Managing Alcohol Withdrawal in Patients Taking Strattera (Atomoxetine)
Continue atomoxetine during alcohol withdrawal management and treat the withdrawal syndrome with benzodiazepines as first-line therapy, using short-acting agents (lorazepam or oxazepam) if liver dysfunction is present. There is no contraindication to continuing atomoxetine during alcohol withdrawal, and benzodiazepines remain the gold standard treatment regardless of concurrent ADHD medications 1, 2.
Acute Withdrawal Management
First-Line Treatment: Benzodiazepines
Benzodiazepines are the gold standard for alcohol withdrawal syndrome because they prevent the most serious complications including seizures and delirium tremens 3, 1, 2.
For patients without liver disease, use long-acting benzodiazepines (diazepam or chlordiazepoxide) as they provide superior protection against seizures through gradual self-tapering 1, 2.
For patients with hepatic dysfunction, advanced age, or severe medical comorbidities, switch to short or intermediate-acting benzodiazepines (lorazepam or oxazepam) to prevent drug accumulation 3, 1, 2. Note that while short-acting agents are traditionally recommended for liver disease, controlled trials have not validated their superiority, and all benzodiazepines are affected by hepatic insufficiency 3.
Dosing Strategy
Use symptom-triggered dosing rather than fixed-dose schedules to prevent drug accumulation while ensuring adequate symptom control 3, 1.
Monitor withdrawal severity using the Clinical Institute Withdrawal Assessment for Alcohol (CIWA-Ar) scale: scores >8 indicate moderate withdrawal requiring pharmacological intervention, and scores ≥15 indicate severe withdrawal requiring aggressive treatment 1, 2.
Limit benzodiazepine treatment to 7-14 days maximum to minimize dependence risk, which is particularly important in patients with alcohol use disorder who are at higher risk of benzodiazepine abuse 1, 2.
Essential Adjunctive Treatment
- Administer thiamine (vitamin B1) prophylactically to all patients undergoing alcohol withdrawal to prevent Wernicke's encephalopathy, as 30-80% of alcohol-dependent individuals show signs of thiamine deficiency 3, 2.
Atomoxetine Considerations During Withdrawal
Safety Profile
Atomoxetine can be safely continued during alcohol withdrawal as it is a selective norepinephrine reuptake inhibitor with no significant interaction with benzodiazepines 4.
Atomoxetine is particularly appropriate for patients with substance use disorders because it has negligible abuse potential and is not a controlled substance 4.
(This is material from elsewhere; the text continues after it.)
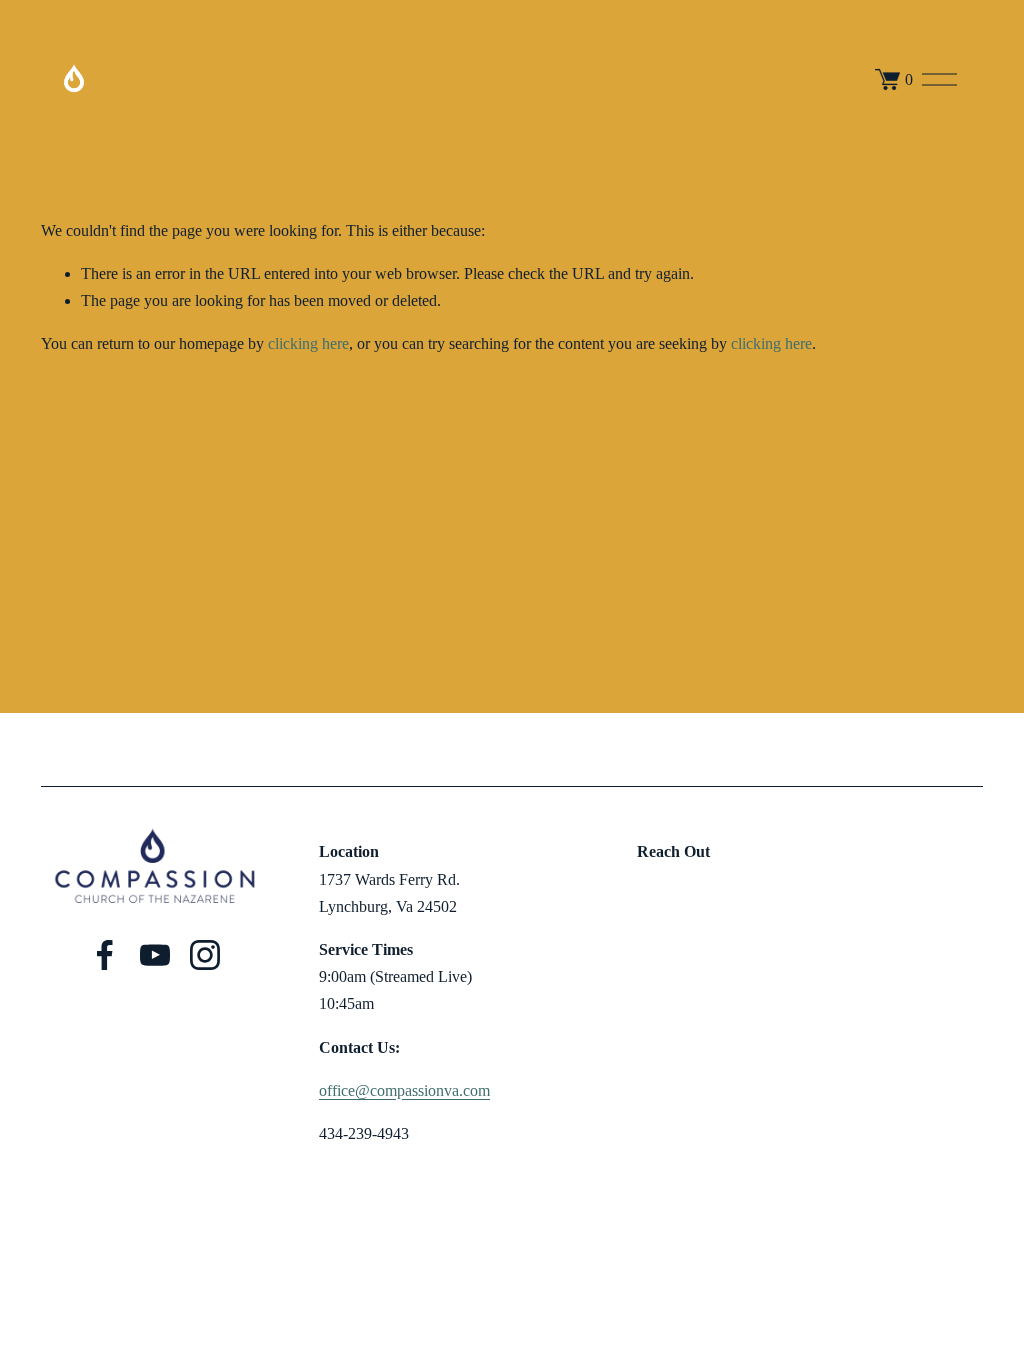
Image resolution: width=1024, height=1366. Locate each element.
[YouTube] (155, 955)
Monitor cardiovascular parameters as atomoxetine causes statistically (though not clinically) significant increases in heart rate and blood pressure, which could be additive with withdrawal-related tachycardia and hypertension 4.
Hepatic Considerations
- If the patient has alcoholic liver disease, atomoxetine exposure will be increased due to hepatic insufficiency affecting its extensive biotransformation 4. However, this does not contraindicate its use—simply monitor for increased side effects.
Setting Determination
Treat as outpatient if: mild-to-moderate withdrawal (CIWA-Ar <15), stable medical/psychiatric status, adequate social support, and reliable supervision 1, 5, 6.
Admit to inpatient setting if: risk of severe withdrawal complications, concurrent serious physical or psychiatric disorders, inadequate social support, history of seizures or delirium tremens, or lack of reliable supervision 1, 5, 6.
Monitor outpatients daily for up to 5 days after the last drink to verify symptom improvement and evaluate need for additional treatment 6.
Critical Pitfalls to Avoid
Do not use naltrexone or disulfiram if the patient has alcoholic liver disease or cirrhosis due to hepatotoxicity risk; use acamprosate or baclofen instead for long-term relapse prevention 1.
Do not extend benzodiazepine prescriptions beyond 7-14 days as this increases dependence risk in patients already vulnerable to substance abuse 1, 2.
Do not delay thiamine administration in high-risk patients or those with suspected Wernicke's encephalopathy, as this can lead to irreversible neurological damage 1.
Do not discontinue atomoxetine abruptly as this may destabilize ADHD symptoms during an already stressful withdrawal period; atomoxetine discontinuation is generally well tolerated with low incidence of discontinuation-emergent adverse events 4.
Long-Term Management After Withdrawal
Once acute withdrawal resolves (typically 5-7 days), initiate pharmacotherapy for relapse prevention: naltrexone 50 mg daily is first-line (unless liver disease present), or acamprosate 666 mg three times daily as an alternative with no hepatotoxicity 3, 1.
For patients with cirrhosis, use baclofen 30-60 mg/day instead of naltrexone to reduce alcohol craving and maintain abstinence 3, 1.
Continue atomoxetine for ADHD management as part of comprehensive care, recognizing that untreated ADHD may increase relapse risk 4.